Requirement: Rewrite all the items below as a numbered list, leaving out the blank lines.

Records for finding displayed items:
====================
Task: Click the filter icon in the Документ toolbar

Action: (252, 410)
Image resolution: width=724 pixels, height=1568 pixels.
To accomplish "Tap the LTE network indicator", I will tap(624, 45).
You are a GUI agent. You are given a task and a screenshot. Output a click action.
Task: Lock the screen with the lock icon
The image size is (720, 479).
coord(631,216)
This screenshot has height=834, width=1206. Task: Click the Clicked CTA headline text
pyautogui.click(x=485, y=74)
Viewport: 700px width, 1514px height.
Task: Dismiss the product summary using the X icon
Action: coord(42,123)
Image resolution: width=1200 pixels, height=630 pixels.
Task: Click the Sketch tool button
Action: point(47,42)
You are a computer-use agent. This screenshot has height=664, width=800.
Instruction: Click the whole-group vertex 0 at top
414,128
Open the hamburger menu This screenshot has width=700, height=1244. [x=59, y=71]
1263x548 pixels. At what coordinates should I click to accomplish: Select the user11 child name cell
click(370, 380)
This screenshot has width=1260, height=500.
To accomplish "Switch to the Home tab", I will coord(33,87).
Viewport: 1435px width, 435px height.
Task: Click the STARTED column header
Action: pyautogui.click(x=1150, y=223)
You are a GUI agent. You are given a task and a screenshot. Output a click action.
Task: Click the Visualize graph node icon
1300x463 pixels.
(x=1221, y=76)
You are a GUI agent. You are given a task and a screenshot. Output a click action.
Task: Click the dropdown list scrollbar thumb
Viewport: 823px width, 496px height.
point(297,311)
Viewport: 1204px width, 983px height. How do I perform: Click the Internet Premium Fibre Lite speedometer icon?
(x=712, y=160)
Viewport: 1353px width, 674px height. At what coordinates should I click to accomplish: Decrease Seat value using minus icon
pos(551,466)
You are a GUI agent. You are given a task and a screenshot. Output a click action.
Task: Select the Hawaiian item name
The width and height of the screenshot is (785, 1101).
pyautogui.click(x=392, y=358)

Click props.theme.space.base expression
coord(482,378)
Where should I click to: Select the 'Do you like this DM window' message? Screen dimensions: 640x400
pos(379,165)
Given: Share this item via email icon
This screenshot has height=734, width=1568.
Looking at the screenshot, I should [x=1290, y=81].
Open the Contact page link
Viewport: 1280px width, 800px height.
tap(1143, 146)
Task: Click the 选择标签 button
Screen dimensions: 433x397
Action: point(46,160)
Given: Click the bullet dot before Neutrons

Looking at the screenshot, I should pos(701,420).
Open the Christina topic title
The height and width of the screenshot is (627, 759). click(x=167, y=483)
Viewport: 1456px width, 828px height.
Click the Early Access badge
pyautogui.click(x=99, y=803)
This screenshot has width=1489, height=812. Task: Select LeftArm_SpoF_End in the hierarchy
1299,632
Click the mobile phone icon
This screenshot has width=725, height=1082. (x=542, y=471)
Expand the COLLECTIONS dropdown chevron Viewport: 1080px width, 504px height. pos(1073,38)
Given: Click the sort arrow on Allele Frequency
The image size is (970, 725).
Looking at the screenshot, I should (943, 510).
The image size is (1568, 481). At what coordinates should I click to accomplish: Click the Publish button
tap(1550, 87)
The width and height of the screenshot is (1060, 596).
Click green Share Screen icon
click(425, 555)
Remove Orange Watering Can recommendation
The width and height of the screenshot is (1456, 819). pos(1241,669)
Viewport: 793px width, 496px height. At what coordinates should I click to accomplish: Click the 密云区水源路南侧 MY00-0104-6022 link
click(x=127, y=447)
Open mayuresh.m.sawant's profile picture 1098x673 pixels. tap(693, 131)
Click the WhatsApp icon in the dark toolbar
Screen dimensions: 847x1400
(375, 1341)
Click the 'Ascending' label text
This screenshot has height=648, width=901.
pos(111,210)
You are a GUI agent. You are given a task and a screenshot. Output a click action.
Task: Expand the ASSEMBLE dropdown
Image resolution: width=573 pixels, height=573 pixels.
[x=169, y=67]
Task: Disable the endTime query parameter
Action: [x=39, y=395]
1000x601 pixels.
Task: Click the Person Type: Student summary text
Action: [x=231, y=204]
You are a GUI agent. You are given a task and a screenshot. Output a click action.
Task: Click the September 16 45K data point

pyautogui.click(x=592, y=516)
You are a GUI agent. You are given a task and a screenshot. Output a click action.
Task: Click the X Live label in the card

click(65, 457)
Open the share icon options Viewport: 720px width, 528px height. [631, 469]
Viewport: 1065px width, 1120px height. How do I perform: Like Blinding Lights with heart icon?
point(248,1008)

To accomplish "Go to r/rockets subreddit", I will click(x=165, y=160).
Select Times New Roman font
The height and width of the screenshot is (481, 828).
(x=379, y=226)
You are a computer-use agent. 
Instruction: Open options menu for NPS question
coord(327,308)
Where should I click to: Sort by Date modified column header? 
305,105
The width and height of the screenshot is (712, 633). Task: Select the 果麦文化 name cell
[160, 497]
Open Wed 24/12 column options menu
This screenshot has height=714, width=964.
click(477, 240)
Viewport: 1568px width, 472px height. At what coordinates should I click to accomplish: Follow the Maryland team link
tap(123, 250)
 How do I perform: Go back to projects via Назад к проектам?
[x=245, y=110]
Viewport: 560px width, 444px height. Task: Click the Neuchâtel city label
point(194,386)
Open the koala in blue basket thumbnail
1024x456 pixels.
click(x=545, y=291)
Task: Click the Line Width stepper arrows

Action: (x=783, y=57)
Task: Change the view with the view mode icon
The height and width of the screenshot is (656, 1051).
====================
Solution to the exercise:
1. Task: Click the filter icon in the Документ toolbar
2. Action: (252, 410)
3. Image resolution: width=724 pixels, height=1568 pixels.
4. To accomplish "Tap the LTE network indicator", I will tap(624, 45).
5. You are a GUI agent. You are given a task and a screenshot. Output a click action.
6. Task: Lock the screen with the lock icon
7. The image size is (720, 479).
8. coord(631,216)
9. This screenshot has height=834, width=1206. Task: Click the Clicked CTA headline text
10. pyautogui.click(x=485, y=74)
11. Viewport: 700px width, 1514px height.
12. Task: Dismiss the product summary using the X icon
13. Action: coord(42,123)
14. Image resolution: width=1200 pixels, height=630 pixels.
15. Task: Click the Sketch tool button
16. Action: point(47,42)
17. You are a computer-use agent. This screenshot has height=664, width=800.
18. Instruction: Click the whole-group vertex 0 at top
19. 414,128
20. Open the hamburger menu This screenshot has width=700, height=1244. [x=59, y=71]
21. 1263x548 pixels. At what coordinates should I click to accomplish: Select the user11 child name cell
22. click(370, 380)
23. This screenshot has width=1260, height=500.
24. To accomplish "Switch to the Home tab", I will coord(33,87).
25. Viewport: 1435px width, 435px height.
26. Task: Click the STARTED column header
27. Action: pyautogui.click(x=1150, y=223)
28. You are a GUI agent. You are given a task and a screenshot. Output a click action.
29. Task: Click the Visualize graph node icon
30. 1300x463 pixels.
31. (x=1221, y=76)
32. You are a GUI agent. You are given a task and a screenshot. Output a click action.
33. Task: Click the dropdown list scrollbar thumb
34. Viewport: 823px width, 496px height.
35. point(297,311)
36. Viewport: 1204px width, 983px height. How do I perform: Click the Internet Premium Fibre Lite speedometer icon?
37. (x=712, y=160)
38. Viewport: 1353px width, 674px height. At what coordinates should I click to accomplish: Decrease Seat value using minus icon
39. pos(551,466)
40. You are a GUI agent. You are given a task and a screenshot. Output a click action.
41. Task: Select the Hawaiian item name
42. The width and height of the screenshot is (785, 1101).
43. pyautogui.click(x=392, y=358)
44. Click props.theme.space.base expression
45. coord(482,378)
46. Where should I click to: Select the 'Do you like this DM window' message? Screen dimensions: 640x400
47. pos(379,165)
48. Given: Share this item via email icon
49. This screenshot has height=734, width=1568.
50. Looking at the screenshot, I should [x=1290, y=81].
51. Open the Contact page link
52. Viewport: 1280px width, 800px height.
53. tap(1143, 146)
54. Task: Click the 选择标签 button
55. Screen dimensions: 433x397
56. Action: point(46,160)
57. Given: Click the bullet dot before Neutrons
58. Looking at the screenshot, I should pos(701,420).
59. Open the Christina topic title
60. The height and width of the screenshot is (627, 759). click(x=167, y=483)
61. Viewport: 1456px width, 828px height.
62. Click the Early Access badge
63. pyautogui.click(x=99, y=803)
64. This screenshot has width=1489, height=812. Task: Select LeftArm_SpoF_End in the hierarchy
65. 1299,632
66. Click the mobile phone icon
67. This screenshot has width=725, height=1082. (x=542, y=471)
68. Expand the COLLECTIONS dropdown chevron Viewport: 1080px width, 504px height. pos(1073,38)
69. Given: Click the sort arrow on Allele Frequency
70. The image size is (970, 725).
71. Looking at the screenshot, I should (943, 510).
72. The image size is (1568, 481). At what coordinates should I click to accomplish: Click the Publish button
73. tap(1550, 87)
74. The width and height of the screenshot is (1060, 596).
75. Click green Share Screen icon
76. click(425, 555)
77. Remove Orange Watering Can recommendation
78. The width and height of the screenshot is (1456, 819). pos(1241,669)
79. Viewport: 793px width, 496px height. At what coordinates should I click to accomplish: Click the 密云区水源路南侧 MY00-0104-6022 link
80. click(x=127, y=447)
81. Open mayuresh.m.sawant's profile picture 1098x673 pixels. tap(693, 131)
82. Click the WhatsApp icon in the dark toolbar
83. Screen dimensions: 847x1400
84. (375, 1341)
85. Click the 'Ascending' label text
86. This screenshot has height=648, width=901.
87. pos(111,210)
88. You are a GUI agent. You are given a task and a screenshot. Output a click action.
89. Task: Expand the ASSEMBLE dropdown
90. Image resolution: width=573 pixels, height=573 pixels.
91. [x=169, y=67]
92. Task: Disable the endTime query parameter
93. Action: [x=39, y=395]
94. 1000x601 pixels.
95. Task: Click the Person Type: Student summary text
96. Action: [x=231, y=204]
97. You are a GUI agent. You are given a task and a screenshot. Output a click action.
98. Task: Click the September 16 45K data point
99. pyautogui.click(x=592, y=516)
100. You are a GUI agent. You are given a task and a screenshot. Output a click action.
101. Task: Click the X Live label in the card
102. click(65, 457)
103. Open the share icon options Viewport: 720px width, 528px height. [631, 469]
104. Viewport: 1065px width, 1120px height. How do I perform: Like Blinding Lights with heart icon?
105. point(248,1008)
106. To accomplish "Go to r/rockets subreddit", I will click(x=165, y=160).
107. Select Times New Roman font
108. The height and width of the screenshot is (481, 828).
109. (x=379, y=226)
110. You are a computer-use agent. 
111. Instruction: Open options menu for NPS question
112. coord(327,308)
113. Where should I click to: Sort by Date modified column header? 
114. 305,105
115. The width and height of the screenshot is (712, 633). Task: Select the 果麦文化 name cell
116. [160, 497]
117. Open Wed 24/12 column options menu
118. This screenshot has height=714, width=964.
119. click(477, 240)
120. Viewport: 1568px width, 472px height. At what coordinates should I click to accomplish: Follow the Maryland team link
121. tap(123, 250)
122.  How do I perform: Go back to projects via Назад к проектам?
123. [x=245, y=110]
124. Viewport: 560px width, 444px height. Task: Click the Neuchâtel city label
125. point(194,386)
126. Open the koala in blue basket thumbnail
127. 1024x456 pixels.
128. click(x=545, y=291)
129. Task: Click the Line Width stepper arrows
130. Action: (x=783, y=57)
131. Task: Change the view with the view mode icon
132. The height and width of the screenshot is (656, 1051).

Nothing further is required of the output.